TASK STATEMENT: Every entry has to be output exactly, with none skipped.

Saved entries
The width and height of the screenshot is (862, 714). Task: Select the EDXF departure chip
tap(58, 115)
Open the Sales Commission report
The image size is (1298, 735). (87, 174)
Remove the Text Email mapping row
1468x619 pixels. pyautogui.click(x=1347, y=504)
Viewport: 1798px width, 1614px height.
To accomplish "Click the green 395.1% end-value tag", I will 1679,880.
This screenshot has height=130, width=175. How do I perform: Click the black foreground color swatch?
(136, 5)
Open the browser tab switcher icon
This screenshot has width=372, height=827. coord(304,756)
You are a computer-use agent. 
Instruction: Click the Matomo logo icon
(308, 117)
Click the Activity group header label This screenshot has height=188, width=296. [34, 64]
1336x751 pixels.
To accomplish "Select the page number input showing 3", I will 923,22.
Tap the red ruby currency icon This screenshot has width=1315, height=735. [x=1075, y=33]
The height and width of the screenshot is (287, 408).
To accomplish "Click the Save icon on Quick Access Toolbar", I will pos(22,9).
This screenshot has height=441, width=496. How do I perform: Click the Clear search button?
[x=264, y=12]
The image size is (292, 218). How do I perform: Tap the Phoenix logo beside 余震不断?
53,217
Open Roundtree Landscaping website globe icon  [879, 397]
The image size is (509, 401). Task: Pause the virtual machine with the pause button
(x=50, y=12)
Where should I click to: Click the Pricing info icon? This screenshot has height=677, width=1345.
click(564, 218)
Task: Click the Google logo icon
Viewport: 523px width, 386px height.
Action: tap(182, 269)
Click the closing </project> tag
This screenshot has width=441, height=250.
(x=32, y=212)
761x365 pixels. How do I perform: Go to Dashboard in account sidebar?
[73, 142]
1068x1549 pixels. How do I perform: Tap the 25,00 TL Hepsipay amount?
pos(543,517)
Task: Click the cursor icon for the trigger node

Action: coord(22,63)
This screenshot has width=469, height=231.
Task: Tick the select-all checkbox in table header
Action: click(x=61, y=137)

ANSWER BOX:
The width and height of the screenshot is (862, 714). Task: Select the EDXF departure chip
tap(58, 115)
Open the Sales Commission report
The image size is (1298, 735). (87, 174)
Remove the Text Email mapping row
1468x619 pixels. pyautogui.click(x=1347, y=504)
Viewport: 1798px width, 1614px height.
To accomplish "Click the green 395.1% end-value tag", I will 1679,880.
This screenshot has height=130, width=175. How do I perform: Click the black foreground color swatch?
(136, 5)
Open the browser tab switcher icon
This screenshot has width=372, height=827. coord(304,756)
You are a computer-use agent. 
Instruction: Click the Matomo logo icon
(308, 117)
Click the Activity group header label This screenshot has height=188, width=296. [34, 64]
1336x751 pixels.
To accomplish "Select the page number input showing 3", I will 923,22.
Tap the red ruby currency icon This screenshot has width=1315, height=735. [x=1075, y=33]
The height and width of the screenshot is (287, 408).
To accomplish "Click the Save icon on Quick Access Toolbar", I will pos(22,9).
This screenshot has height=441, width=496. How do I perform: Click the Clear search button?
[x=264, y=12]
The image size is (292, 218). How do I perform: Tap the Phoenix logo beside 余震不断?
53,217
Open Roundtree Landscaping website globe icon  [879, 397]
The image size is (509, 401). Task: Pause the virtual machine with the pause button
(x=50, y=12)
Where should I click to: Click the Pricing info icon? This screenshot has height=677, width=1345.
click(564, 218)
Task: Click the Google logo icon
Viewport: 523px width, 386px height.
Action: tap(182, 269)
Click the closing </project> tag
This screenshot has width=441, height=250.
(x=32, y=212)
761x365 pixels. How do I perform: Go to Dashboard in account sidebar?
[73, 142]
1068x1549 pixels. How do I perform: Tap the 25,00 TL Hepsipay amount?
pos(543,517)
Task: Click the cursor icon for the trigger node

Action: coord(22,63)
This screenshot has width=469, height=231.
Task: Tick the select-all checkbox in table header
Action: click(x=61, y=137)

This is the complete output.